» **What is needed**:
Starting at the line that contains "Task: Select the" and ending at the line that contains "the back to", the lines below are to be given again exactly, with nothing added.

Start of Dataset content

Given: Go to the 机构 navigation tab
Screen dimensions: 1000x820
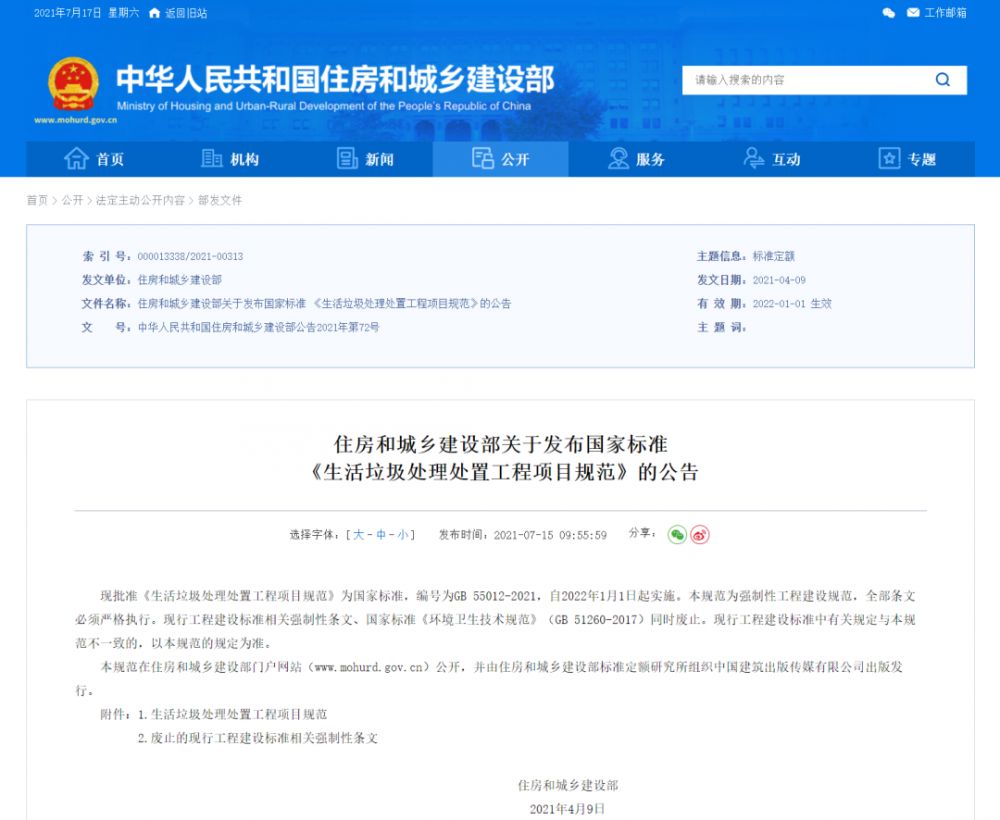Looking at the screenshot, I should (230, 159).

End of Dataset content
Start of Dataset content

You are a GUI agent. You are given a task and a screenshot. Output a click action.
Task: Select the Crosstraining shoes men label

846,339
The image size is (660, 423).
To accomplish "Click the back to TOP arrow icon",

End of Dataset content

» **Response to this exercise**:
Task: Select the Crosstraining shoes men label

846,339
The image size is (660, 423).
To accomplish "Click the back to TOP arrow icon",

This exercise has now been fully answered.